Cinéma, quand les femmes se libèrent du regard des hommes

Après avoir revu le film de Delphine Seyrig, elle constate cependant que « les choses ont évolué dans le bon sens malgré tout. Par exemple, « avec l’apparition de ce que l’on a appelé le nouvel Hollywood, avec des films un peu plus naturistes dans le maquillage, une certaine modernité derrière ». Jane Fonda le dit très bien, il y a une époque où pendant 10 ans elle a porté des faux seins, des faux cils. On lui a aussi demandé de se faire opérer pour transformer son corps. »

En 2017, l’Affaire Weinstein percute le cinéma américain et déclenche un mouvement international de libération la parole. Sous le hashtag #Metoo, des milliers de femmes témoignent des violences sexistes et sexuelles qu’elles ont subies. 

Comme d’autres comédiennes Julie Gayet avoue elle aussi avoir subi cette violence sexiste, comme lors de cette soirée à Cannes, où un producteur l’a « attrapé et -lui- a dit : si tu étais un petit peu plus libre, on ferait un petit peu plus de films ensemble. Je lui ai dit : « écoute on ne va pas faire de films ensemble, » voilà je l’ai repoussé. Si j’avais eu 20 ans ou 21 ans j’aurais incapable de le faire »

« Il m’a attrapé et il m’a dit : ’’si tu étais un petit peu plus libre on ferait un petit peu plus de films ensemble’’. Je l’ai repoussé.

« Aujourd’hui ce qu’il se passe c’est qu’on se fédère toutes et ça c’est très nouveau. Les femmes se mobilisent et essaient de changer le rapport de force, les rapports de pouvoirs » déclare Julie Gayet. Elle fait d’ailleurs partie du collectif 50/50 qui milite pour la parité dans l’industrie du cinéma français. « Pour faire bouger les choses concrètement, on a par exemple demandé à de festivals internationaux de signer des chartes.
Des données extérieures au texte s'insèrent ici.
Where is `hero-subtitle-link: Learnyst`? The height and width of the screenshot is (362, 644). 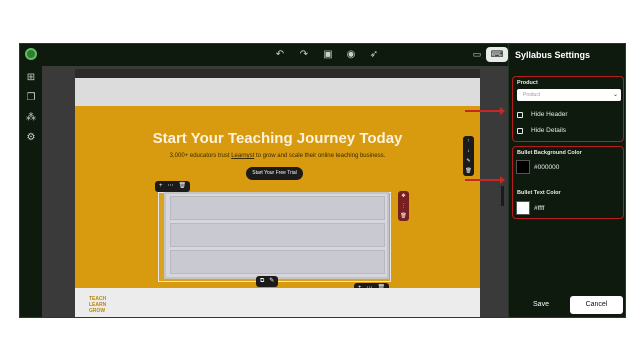
hero-subtitle-link: Learnyst is located at coordinates (242, 156).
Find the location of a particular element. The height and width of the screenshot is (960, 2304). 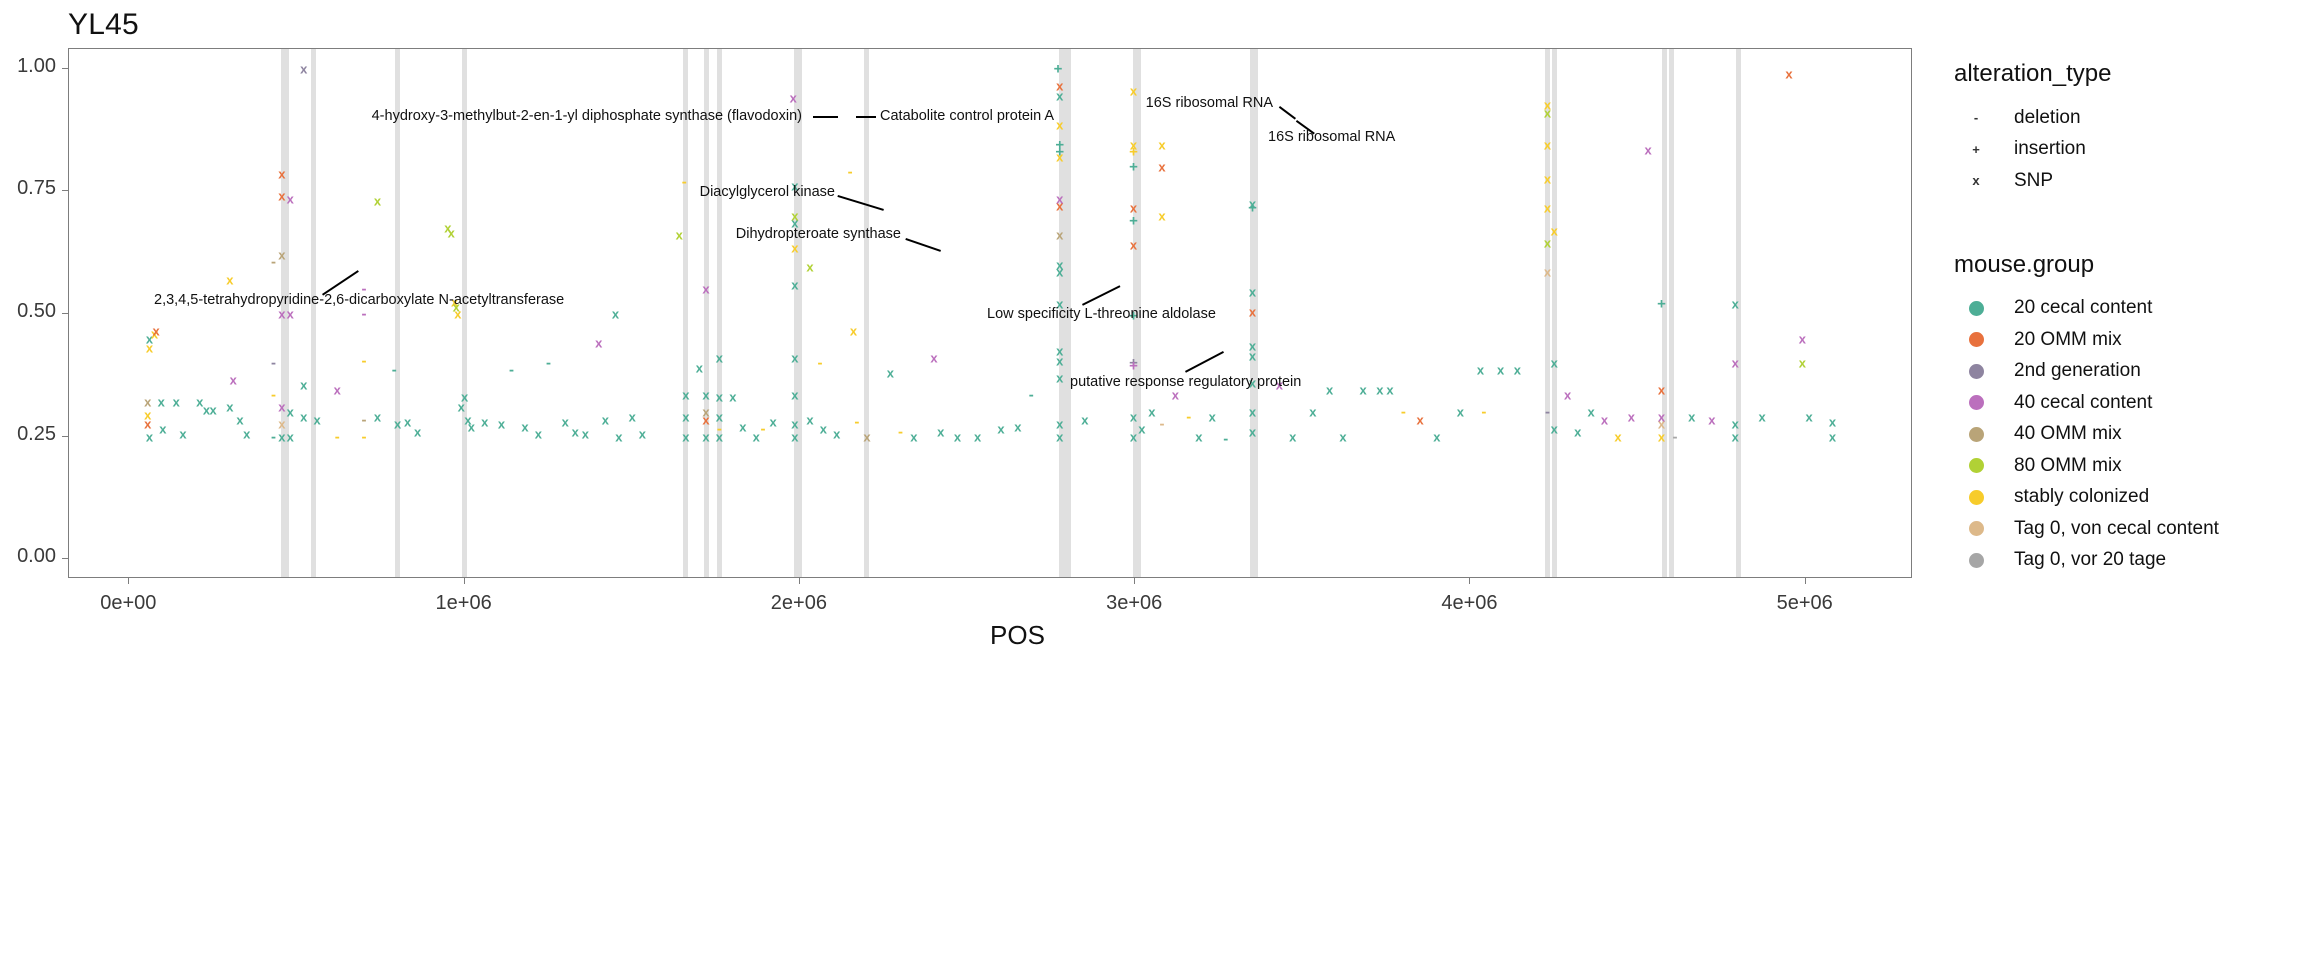

legend-glyph-deletion-icon: - is located at coordinates (1976, 118).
On a demandé des chiffres, combien de films faits par des femmes ont été envoyés, combien il y a de femmes dans les comités de sélection, dans l’organisation ».

« Plus de femmes dans le cinéma permet d’avoir des rôles féminins plus éclectiques »

Le collectif 50/50 ne milite pas seulement pour les actrices mais aussi pour que la parité soit respectée dans les équipes techniques, pour que plus de femmes réalisatrices puissent produire leurs films, pour que des formations soient dispensées afin de lutter contre les violences sexistes et sexuelles. « Plus il y aura de femmes dans le cinéma, plus il y aura de rôles féminins éclectiques ». Et ainsi les films ne participeront plus à véhiculer des stéréotypes sexistes.

Interrogée en fin d’émission sur le métier qu’elle aurait choisi si elle était née homme, la comédienne conclut qu’elle aurait probablement fait un autre métier, comme toutes les actrices à qui Delphine Seyrig avait posé la question il y a 45 ans déjà.